Your assignment =>
Return every line from the one with "Viewport: 960px width, 2080px height." through the one with "Given: Select the ApplicationArguments", inclusive, exactly as it appears below.

Listed entries =>

-- -- --

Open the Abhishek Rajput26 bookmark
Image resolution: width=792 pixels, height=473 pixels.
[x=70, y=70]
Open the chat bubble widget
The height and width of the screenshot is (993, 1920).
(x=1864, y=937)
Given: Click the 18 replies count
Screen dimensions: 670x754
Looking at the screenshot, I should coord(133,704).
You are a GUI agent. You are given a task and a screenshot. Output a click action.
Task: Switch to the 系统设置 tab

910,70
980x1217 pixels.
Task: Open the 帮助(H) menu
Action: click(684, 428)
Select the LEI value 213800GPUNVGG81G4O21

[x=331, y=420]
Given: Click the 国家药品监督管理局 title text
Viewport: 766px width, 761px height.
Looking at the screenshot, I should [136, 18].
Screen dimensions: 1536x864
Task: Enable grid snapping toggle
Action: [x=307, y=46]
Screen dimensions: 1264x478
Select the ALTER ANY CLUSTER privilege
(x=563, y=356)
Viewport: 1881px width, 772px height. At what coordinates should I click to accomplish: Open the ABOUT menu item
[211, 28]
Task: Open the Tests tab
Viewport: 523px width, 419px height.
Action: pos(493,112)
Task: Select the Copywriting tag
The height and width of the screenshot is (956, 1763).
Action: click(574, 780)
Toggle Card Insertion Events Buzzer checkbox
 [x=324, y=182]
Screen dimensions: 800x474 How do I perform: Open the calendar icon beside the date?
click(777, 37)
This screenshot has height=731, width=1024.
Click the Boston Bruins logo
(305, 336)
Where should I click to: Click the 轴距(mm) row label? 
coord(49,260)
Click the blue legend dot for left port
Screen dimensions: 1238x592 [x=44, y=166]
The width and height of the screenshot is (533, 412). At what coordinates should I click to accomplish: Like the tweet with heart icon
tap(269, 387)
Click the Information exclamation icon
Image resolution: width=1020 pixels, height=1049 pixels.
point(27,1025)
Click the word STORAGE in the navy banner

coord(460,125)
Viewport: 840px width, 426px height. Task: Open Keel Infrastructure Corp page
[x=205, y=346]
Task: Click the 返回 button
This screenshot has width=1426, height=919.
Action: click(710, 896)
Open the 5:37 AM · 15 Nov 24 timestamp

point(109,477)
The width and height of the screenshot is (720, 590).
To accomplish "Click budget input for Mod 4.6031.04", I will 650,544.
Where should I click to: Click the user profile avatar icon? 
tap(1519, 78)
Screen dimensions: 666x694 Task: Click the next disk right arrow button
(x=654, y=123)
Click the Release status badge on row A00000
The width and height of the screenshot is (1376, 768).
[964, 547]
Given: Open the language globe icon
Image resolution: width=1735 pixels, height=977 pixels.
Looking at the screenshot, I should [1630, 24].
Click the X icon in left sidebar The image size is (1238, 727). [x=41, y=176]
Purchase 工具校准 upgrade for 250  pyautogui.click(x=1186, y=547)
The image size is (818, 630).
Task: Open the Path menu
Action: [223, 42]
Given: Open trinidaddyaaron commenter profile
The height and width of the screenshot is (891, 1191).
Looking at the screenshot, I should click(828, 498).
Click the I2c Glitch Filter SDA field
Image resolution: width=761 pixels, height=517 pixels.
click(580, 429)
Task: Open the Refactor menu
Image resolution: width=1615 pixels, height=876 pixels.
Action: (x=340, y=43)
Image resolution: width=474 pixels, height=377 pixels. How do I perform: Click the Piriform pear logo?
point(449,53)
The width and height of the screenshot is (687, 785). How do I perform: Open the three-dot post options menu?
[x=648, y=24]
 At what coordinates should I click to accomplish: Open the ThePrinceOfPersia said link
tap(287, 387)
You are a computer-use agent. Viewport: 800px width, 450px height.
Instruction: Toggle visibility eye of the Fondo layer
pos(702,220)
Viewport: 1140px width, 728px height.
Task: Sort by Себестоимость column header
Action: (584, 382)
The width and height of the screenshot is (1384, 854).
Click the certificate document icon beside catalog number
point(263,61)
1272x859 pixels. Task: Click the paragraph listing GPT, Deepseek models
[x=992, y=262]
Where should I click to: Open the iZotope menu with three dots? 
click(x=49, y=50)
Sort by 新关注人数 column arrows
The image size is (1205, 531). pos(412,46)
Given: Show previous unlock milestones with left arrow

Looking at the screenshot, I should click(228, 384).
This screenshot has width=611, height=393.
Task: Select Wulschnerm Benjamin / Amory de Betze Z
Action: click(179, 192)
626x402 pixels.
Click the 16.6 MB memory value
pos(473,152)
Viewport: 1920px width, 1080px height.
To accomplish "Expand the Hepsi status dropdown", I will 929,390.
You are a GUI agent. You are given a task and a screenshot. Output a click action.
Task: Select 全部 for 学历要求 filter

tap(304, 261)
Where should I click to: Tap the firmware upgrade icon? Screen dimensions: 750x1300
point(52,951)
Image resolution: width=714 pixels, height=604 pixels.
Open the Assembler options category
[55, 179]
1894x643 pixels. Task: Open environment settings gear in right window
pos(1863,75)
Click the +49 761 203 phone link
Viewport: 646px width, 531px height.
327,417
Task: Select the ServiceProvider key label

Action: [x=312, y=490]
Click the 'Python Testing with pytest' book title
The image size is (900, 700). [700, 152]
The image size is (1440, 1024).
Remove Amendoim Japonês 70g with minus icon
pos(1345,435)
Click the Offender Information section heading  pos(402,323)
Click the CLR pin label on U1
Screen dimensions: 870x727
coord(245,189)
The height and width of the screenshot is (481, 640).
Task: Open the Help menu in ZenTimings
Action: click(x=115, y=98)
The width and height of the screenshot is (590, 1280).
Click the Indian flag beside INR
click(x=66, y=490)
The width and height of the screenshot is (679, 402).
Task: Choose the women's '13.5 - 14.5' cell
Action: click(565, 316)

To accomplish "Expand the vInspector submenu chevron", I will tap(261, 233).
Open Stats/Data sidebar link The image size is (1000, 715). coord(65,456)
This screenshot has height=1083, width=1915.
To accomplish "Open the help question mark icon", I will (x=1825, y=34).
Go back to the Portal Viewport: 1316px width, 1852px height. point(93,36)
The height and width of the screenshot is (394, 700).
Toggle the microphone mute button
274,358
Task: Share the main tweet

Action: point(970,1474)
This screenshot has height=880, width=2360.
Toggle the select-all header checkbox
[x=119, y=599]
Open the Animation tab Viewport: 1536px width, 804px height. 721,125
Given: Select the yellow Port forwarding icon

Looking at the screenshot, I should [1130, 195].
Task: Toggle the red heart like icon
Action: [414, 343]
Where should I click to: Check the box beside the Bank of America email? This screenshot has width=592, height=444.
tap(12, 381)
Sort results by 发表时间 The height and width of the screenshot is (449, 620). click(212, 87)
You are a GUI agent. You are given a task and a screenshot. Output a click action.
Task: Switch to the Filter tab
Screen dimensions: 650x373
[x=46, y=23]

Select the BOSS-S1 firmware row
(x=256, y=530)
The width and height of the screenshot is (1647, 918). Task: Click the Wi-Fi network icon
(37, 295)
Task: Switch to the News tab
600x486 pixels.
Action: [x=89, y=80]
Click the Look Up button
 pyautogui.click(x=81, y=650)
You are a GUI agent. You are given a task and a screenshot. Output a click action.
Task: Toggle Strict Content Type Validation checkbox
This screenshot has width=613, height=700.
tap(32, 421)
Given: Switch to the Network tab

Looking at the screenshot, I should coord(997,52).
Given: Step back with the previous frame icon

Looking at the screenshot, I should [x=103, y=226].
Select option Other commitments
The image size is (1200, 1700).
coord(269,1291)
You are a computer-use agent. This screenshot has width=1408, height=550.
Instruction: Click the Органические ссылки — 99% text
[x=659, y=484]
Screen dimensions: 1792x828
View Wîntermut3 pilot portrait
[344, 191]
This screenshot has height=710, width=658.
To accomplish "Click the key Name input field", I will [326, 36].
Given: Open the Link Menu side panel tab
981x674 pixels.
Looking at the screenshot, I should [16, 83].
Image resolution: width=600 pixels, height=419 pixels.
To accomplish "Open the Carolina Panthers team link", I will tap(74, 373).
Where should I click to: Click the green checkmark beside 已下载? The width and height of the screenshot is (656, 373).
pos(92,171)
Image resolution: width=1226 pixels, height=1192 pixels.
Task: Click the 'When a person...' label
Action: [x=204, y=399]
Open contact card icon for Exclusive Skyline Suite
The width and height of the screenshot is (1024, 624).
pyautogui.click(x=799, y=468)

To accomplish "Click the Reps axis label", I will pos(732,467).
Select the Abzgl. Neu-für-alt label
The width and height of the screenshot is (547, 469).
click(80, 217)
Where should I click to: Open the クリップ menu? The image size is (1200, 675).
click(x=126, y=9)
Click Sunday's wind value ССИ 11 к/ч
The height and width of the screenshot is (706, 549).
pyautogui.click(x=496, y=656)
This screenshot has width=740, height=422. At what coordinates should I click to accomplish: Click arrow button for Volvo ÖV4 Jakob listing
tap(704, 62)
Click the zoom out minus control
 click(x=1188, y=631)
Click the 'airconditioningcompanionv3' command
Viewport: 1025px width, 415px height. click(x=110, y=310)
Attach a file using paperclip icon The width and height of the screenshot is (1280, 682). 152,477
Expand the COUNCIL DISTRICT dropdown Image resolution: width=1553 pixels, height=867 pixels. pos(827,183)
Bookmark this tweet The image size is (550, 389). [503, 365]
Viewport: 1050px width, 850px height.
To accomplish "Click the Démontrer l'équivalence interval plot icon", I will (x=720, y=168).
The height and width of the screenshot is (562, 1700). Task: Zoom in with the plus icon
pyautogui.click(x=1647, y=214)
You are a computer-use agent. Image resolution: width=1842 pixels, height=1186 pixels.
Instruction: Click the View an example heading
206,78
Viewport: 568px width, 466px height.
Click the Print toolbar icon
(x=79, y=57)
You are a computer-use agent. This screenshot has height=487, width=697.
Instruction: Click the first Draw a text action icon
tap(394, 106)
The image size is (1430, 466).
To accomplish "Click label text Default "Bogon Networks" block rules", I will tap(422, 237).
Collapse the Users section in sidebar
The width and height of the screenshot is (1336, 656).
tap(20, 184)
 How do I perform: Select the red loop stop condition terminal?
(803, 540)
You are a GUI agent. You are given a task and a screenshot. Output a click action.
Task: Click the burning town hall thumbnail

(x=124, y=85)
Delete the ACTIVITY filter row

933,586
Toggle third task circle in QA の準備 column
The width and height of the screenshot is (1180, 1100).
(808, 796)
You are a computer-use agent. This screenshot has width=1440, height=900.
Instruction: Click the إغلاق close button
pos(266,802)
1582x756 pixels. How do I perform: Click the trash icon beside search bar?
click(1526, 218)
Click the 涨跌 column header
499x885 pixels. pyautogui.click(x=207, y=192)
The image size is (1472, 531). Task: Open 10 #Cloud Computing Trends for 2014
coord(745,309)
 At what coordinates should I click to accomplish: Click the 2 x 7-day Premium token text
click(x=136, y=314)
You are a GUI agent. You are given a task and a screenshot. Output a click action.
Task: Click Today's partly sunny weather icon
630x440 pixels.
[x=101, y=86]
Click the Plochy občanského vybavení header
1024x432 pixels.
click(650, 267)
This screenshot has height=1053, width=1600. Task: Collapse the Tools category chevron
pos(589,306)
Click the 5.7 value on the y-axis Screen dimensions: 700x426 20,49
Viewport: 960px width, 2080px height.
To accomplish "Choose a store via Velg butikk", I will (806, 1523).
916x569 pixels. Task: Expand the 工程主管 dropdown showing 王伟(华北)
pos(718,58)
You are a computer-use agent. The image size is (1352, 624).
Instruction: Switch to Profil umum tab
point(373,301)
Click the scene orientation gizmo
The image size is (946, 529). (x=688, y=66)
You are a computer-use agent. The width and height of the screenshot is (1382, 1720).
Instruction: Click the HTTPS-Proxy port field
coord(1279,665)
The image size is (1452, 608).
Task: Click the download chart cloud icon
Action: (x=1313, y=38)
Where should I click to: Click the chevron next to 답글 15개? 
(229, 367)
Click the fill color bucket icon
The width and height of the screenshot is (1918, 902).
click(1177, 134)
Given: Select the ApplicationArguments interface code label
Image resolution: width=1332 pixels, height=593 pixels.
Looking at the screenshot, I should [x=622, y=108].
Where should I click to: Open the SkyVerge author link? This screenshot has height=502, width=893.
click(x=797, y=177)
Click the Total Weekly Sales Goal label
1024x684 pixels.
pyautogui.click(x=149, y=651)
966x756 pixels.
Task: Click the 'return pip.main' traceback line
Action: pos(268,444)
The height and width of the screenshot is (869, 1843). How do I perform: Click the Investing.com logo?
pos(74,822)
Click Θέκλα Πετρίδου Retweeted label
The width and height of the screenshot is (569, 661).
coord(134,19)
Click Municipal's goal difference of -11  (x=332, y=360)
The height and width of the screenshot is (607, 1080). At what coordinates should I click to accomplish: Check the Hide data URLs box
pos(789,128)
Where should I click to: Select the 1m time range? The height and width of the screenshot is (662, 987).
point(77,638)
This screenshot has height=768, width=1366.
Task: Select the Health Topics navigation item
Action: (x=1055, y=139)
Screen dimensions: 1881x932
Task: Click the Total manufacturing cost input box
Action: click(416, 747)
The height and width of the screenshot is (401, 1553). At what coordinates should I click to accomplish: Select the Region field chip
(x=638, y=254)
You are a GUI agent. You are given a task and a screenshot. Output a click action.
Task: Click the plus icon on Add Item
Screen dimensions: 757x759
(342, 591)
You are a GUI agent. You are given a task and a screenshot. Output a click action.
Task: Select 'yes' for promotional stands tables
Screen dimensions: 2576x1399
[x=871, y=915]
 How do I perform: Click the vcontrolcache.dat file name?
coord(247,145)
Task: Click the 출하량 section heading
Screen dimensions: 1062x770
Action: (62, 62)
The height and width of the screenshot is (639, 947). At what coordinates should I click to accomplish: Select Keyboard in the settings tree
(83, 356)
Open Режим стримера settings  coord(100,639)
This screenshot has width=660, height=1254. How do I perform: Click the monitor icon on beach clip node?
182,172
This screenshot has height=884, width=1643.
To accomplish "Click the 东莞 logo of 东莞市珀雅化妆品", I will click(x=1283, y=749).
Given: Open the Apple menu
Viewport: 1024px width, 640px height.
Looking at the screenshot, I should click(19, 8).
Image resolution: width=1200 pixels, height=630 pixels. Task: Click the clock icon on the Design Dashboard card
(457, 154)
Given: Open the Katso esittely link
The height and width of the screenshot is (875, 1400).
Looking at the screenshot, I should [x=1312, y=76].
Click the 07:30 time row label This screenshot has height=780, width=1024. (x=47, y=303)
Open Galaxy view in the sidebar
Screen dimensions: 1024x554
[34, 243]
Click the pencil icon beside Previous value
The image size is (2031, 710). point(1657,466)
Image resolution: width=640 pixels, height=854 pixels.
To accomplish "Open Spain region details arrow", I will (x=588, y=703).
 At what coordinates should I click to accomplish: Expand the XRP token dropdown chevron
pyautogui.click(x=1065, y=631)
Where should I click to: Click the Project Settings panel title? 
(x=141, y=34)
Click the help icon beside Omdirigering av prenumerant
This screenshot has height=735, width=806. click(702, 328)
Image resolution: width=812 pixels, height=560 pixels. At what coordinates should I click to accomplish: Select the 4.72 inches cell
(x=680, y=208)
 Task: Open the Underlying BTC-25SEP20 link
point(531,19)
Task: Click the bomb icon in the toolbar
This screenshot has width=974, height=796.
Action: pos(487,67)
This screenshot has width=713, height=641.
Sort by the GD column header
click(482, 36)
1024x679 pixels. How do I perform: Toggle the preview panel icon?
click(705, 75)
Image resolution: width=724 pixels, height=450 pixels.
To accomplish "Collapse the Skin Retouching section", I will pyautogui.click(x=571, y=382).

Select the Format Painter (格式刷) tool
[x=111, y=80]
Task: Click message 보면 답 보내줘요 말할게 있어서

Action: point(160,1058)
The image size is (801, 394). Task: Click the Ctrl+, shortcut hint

-- -- --

Output of the task =>
Viewport: 960px width, 2080px height.
To accomplish "Choose a store via Velg butikk", I will (806, 1523).
916x569 pixels. Task: Expand the 工程主管 dropdown showing 王伟(华北)
pos(718,58)
You are a computer-use agent. The image size is (1352, 624).
Instruction: Switch to Profil umum tab
point(373,301)
Click the scene orientation gizmo
The image size is (946, 529). (x=688, y=66)
You are a computer-use agent. The width and height of the screenshot is (1382, 1720).
Instruction: Click the HTTPS-Proxy port field
coord(1279,665)
The image size is (1452, 608).
Task: Click the download chart cloud icon
Action: (x=1313, y=38)
Where should I click to: Click the chevron next to 답글 15개? 
(229, 367)
Click the fill color bucket icon
The width and height of the screenshot is (1918, 902).
click(1177, 134)
Given: Select the ApplicationArguments interface code label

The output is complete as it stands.